PASSAGE:
>> Begin

Re: ADD_JARS doesn't properly work for spark-shell

Aureliano Buendia Sun, 05 Jan 2014 06:22:32 -0800

On Sun, Jan 5, 2014 at 6:01 AM, Aaron Davidson <[email protected]> wrote:


> That sounds like a different issue. What is the type of myrdd (i.e., if
> you just type myrdd into the shell)? It's possible it's defined as an
> RDD[Nothing] and thus all operations try to typecast to Nothing, which
> always fails. Perhaps declaring it initially with respect to your class
> would help, something like
> val myrdd: RDD[mypackage.MyClass] = sc.sequenceFile(...)
>

This solved the problem, thanks!

Is it because sc.objectFile() returns RDD{Nothing], or is it a spark-shell
problem?

>> End

INPUT ROWS:
>> Begin

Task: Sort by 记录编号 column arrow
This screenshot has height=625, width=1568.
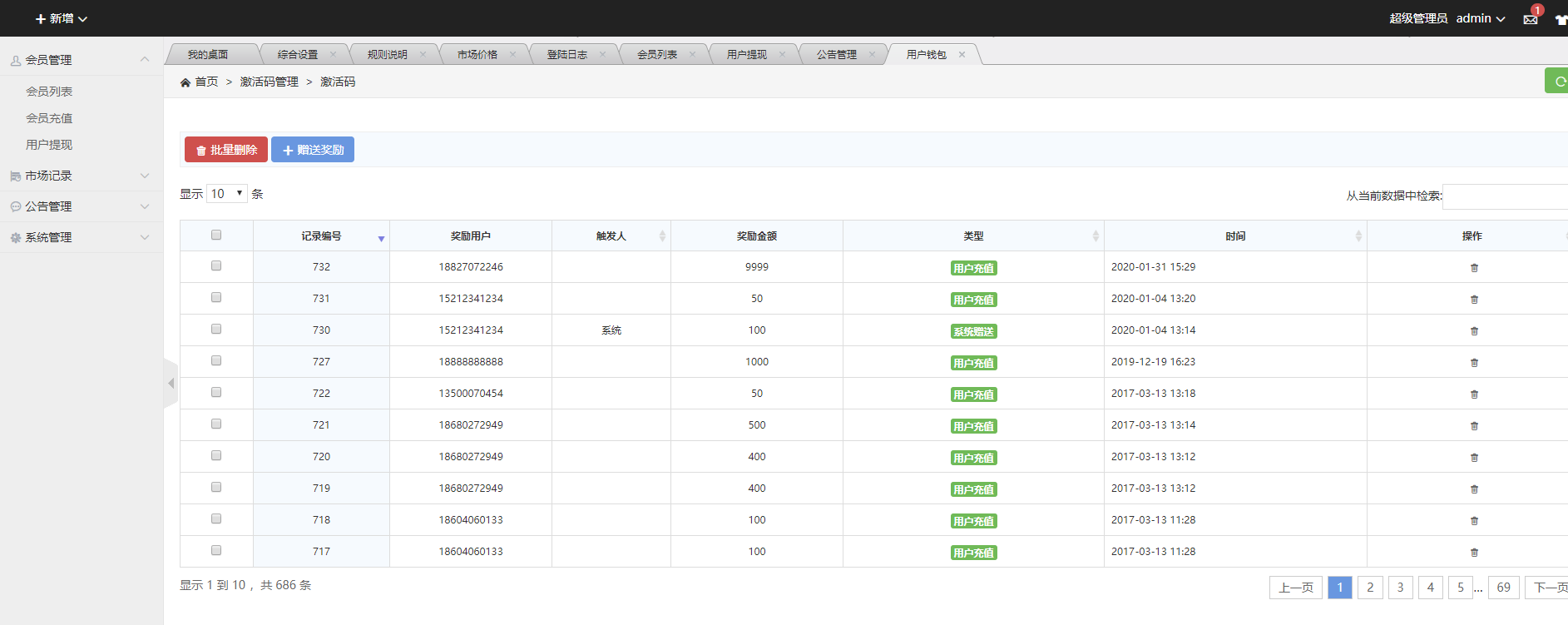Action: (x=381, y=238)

>> End
>> Begin

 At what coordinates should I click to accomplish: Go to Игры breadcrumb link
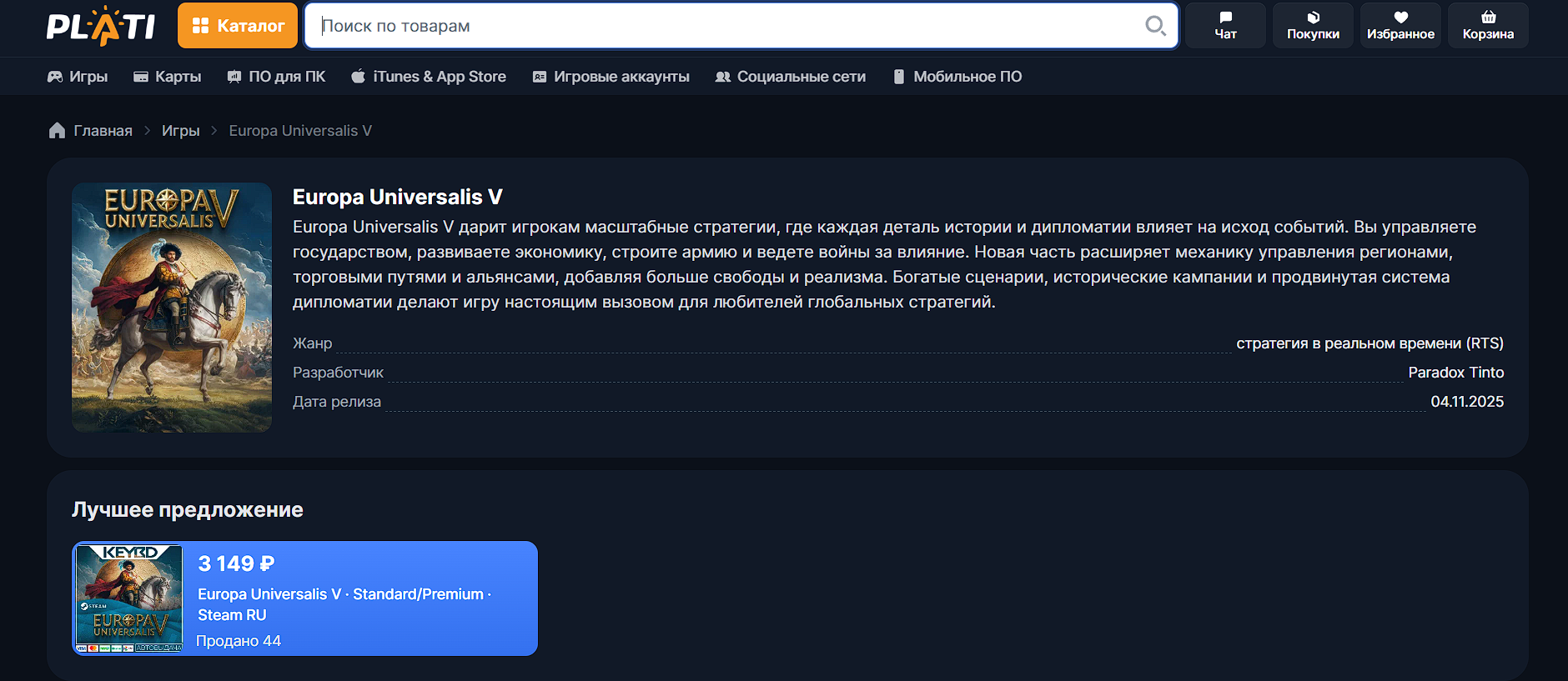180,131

>> End
>> Begin

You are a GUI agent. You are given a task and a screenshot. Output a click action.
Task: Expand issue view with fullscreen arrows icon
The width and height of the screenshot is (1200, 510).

>> End

SET PROBLEM A: Locate each line in the listing that contains the string "width", and copy those lines.
SET PROBLEM B: Pick up the spark-shell forum thread after its final line and keep writing it.

RESPONSE A:
This screenshot has height=625, width=1568.
The width and height of the screenshot is (1200, 510).

RESPONSE B:
>
>
> On Sat, Jan 4, 2014 at 8:29 PM, Aureliano Buendia <[email protected]>wrote:
>
>> While myrdd.count() works, a lot of other actions and transformations do
>> not still work in spark-shell. Eg myrdd.first() gives this error:
>>
>> java.lang.ClassCastException: mypackage.MyClass cannot be cast to
>> scala.runtime.Nothing$
>>
>> Also, myrdd.map(r => r) returns:
>>
>> org.apache.spark.rdd.RDD[*Nothing*] = MappedRDD[2]
>>
>> Basically, type mypackage.MyClass gets converted to Nothing during any
>> action/transformation.
>>
>>
>>
>> On Sun, Jan 5, 2014 at 4:06 AM, Aureliano Buendia 
>> <[email protected]>wrote:
>>
>>> Sorry, I had a typo. I can conform that using ADD_JARS together with
>>> SPARK_CLASSPATH works as expected in spark-shell.
>>>
>>> It'd make sense to have the two combined as one option.
>>>
>>>
>>> On Sun, Jan 5, 2014 at 3:51 AM, Aaron Davidson <[email protected]>wrote:
>>>
>>>> Cool. To confirm, you said you can access the class and construct new
>>>> objects -- did you do this in the shell itself (i.e., on the driver), or on
>>>> the executors?
>>>>
>>>> Specifically, one of the following two should fail in the shell:
>>>> > new mypackage.MyClass()
>>>> > sc.parallelize(0 until 10, 2).foreach(_ => new mypackage.MyClass())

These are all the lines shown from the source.